### Required task
Number the lines of the items below as a list, omitting blank lines.

### Supplied material

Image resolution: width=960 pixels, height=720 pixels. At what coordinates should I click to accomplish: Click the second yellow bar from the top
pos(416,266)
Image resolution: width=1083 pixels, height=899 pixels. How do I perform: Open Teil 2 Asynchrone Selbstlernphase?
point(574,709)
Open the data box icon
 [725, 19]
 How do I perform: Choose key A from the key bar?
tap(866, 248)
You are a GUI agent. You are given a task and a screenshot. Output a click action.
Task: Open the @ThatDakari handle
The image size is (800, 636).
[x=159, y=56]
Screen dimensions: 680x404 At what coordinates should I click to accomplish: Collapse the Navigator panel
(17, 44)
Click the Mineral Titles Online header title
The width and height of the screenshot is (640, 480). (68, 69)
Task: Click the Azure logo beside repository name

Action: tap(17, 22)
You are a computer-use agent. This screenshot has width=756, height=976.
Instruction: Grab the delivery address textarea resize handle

### Response
1. Image resolution: width=960 pixels, height=720 pixels. At what coordinates should I click to accomplish: Click the second yellow bar from the top
2. pos(416,266)
3. Image resolution: width=1083 pixels, height=899 pixels. How do I perform: Open Teil 2 Asynchrone Selbstlernphase?
4. point(574,709)
5. Open the data box icon
6.  [725, 19]
7.  How do I perform: Choose key A from the key bar?
8. tap(866, 248)
9. You are a GUI agent. You are given a task and a screenshot. Output a click action.
10. Task: Open the @ThatDakari handle
11. The image size is (800, 636).
12. [x=159, y=56]
13. Screen dimensions: 680x404 At what coordinates should I click to accomplish: Collapse the Navigator panel
14. (17, 44)
15. Click the Mineral Titles Online header title
16. The width and height of the screenshot is (640, 480). (68, 69)
17. Task: Click the Azure logo beside repository name
18. Action: tap(17, 22)
19. You are a computer-use agent. This screenshot has width=756, height=976.
20. Instruction: Grab the delivery address textarea resize handle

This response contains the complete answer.